AWS has compared performance of AWS Inferentia vs. GPU instances for popular models, and reports lower cost for popular models: YOLOv4 model, OpenPose, and has provided examples for BERT and SSD for TensorFlow, MXNet and PyTorch. For real-time applications, AWS Inf1 instances are amongst the least expensive of all the acceleration options available on AWS and AWS Inferentia can deliver higher throughput at target latency and at lower cost compared to GPUs and CPUs. Ultimately your choice may depend on other factors discussed below.

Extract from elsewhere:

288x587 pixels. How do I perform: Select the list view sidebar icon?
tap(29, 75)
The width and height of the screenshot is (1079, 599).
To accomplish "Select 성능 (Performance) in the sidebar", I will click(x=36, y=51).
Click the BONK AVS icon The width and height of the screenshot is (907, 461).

2. AWS Inferentia supported models, operators and precisions

AWS Inferentia chip supports a fixed set of neural network operators exposed via the AWS Neuron SDK. When you compile a model to target AWS Inferentia using the AWS Neuron SDK, the compiler will check your model for supported operators for your framework. If an operator isn’t supported or if the compiler determines that a specific operator is more efficient to execute on CPU, it’ll partition the graph to include CPU partitions and AWS Inferentia partitions. The same is also true for Amazon Elastic Inference which we’ll discuss in the next section. If you’re using TensorFlow with AWS Inferentia here is a list of all TensorFlow ops accelerated on AWS Inferentia.

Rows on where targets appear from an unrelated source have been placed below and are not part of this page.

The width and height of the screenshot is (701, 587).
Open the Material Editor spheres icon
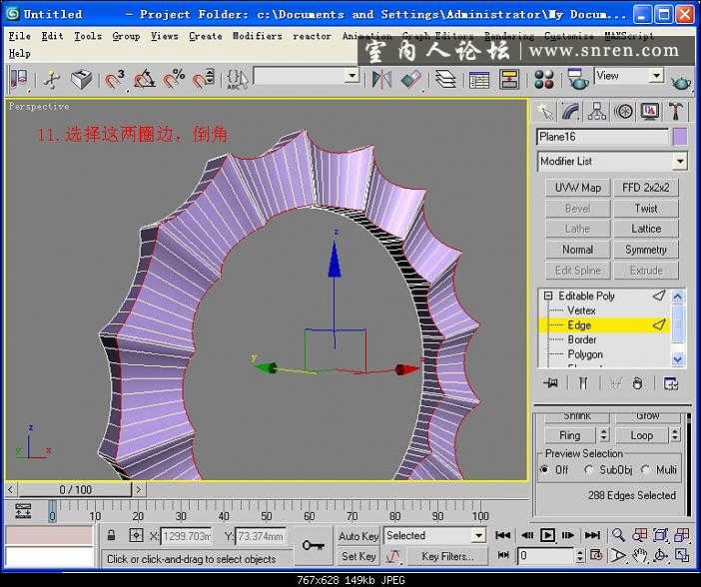[x=544, y=78]
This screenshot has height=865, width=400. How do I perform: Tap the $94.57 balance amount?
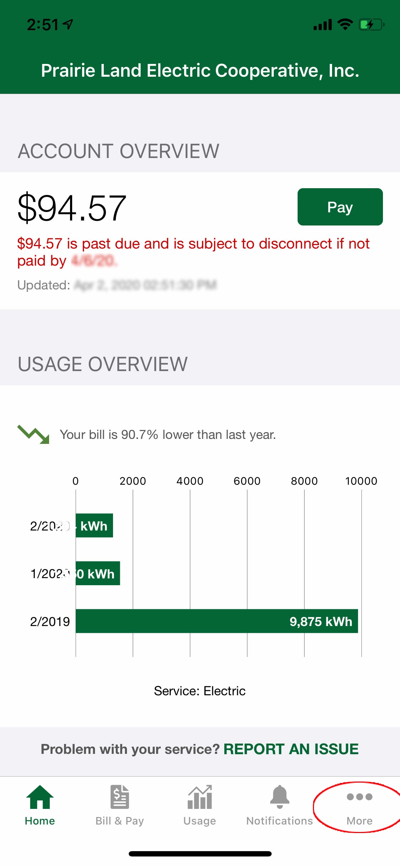point(72,208)
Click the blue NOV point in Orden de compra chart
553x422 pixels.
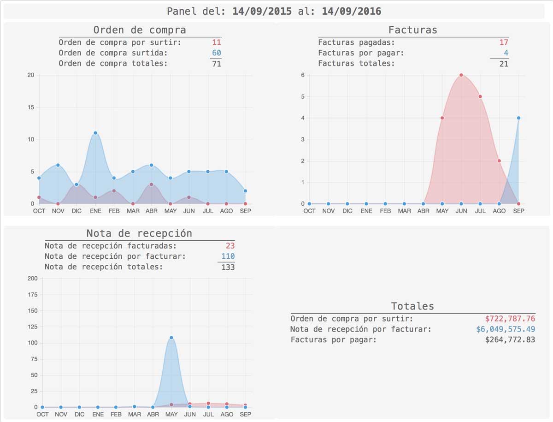[x=58, y=165]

Custom operations will be part of CPU partitions and will run on the host instance’s CPU (Illustration by author)

If you trained your model in FP32 (single precision), AWS Neuron SDK compiler will automatically cast your FP32 model to BF16 to improve inference performance. If you instead, prefer to provide a model in FP16, either by training in FP16 or by performing post-training quantization, AWS Neuron SDK will directly use your FP16 weights. While INT8 is supported by the AWS Inferentia chip, the AWS Neuron SDK compiler currently does not provide a way to deploy with INT8 support.

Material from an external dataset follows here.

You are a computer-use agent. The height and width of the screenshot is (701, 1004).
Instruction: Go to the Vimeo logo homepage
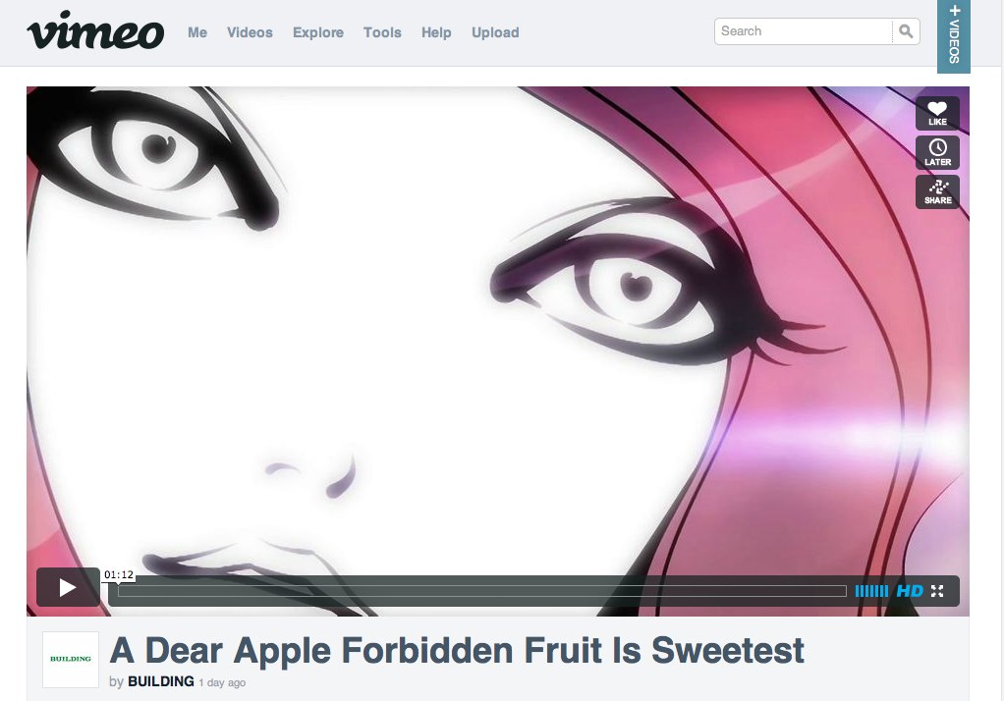point(95,30)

3. AWS Inferentia flexibility and control over how Inferentia NeuronCores are used

In most cases, AWS Neuron SDK makes AWS Inferentia really easy to use. A key difference in the user experience of using AWS Inferentia and GPUs is that AWS Inferentia lets you have more control over how each core is used.

AWS Neuron SDK supports two ways to improve performance by utilizing all the NeuronCores: (1) batching and (2) pipelining. Since the AWS Neuron SDK compiler is an ahead-of-time compiler, you have to enable these options explicitly during the compilation stage.

Let’s take a look at what these are and how these work.

a. Use batching to maximize throughput for larger batch sizes

When you compile a model with AWS Neuron SDK compiler with batch_size, greater than one, batching is enabled. During inference your model weights are stored in external memory, and as forward pass is initiated, a subset of layer weights, as determined by the neuron runtime, is copied to the on-chip cache. With the weights of this layer on the cache, forward pass is computed on the entire batch.

(Illustration by author)

After that the next set of layer weights are loaded into the cache, and the forward pass is computed on the entire batch. This process continues until all weights are used for inference computations. Batching allows for better amortization of the cost of reading weights from the external memory by running inference on large batches when the layers are still in cache.

All of this happens behind the scenes and as a user, you just have to set a desired batch size using an example input, during compilation.

Even though batch size is set at the compilation phase, with dynamic batching enabled, the model can accept variable sized batches. Internally the neuron runtime will break down the user batch size into compiled batch sizes and run inference.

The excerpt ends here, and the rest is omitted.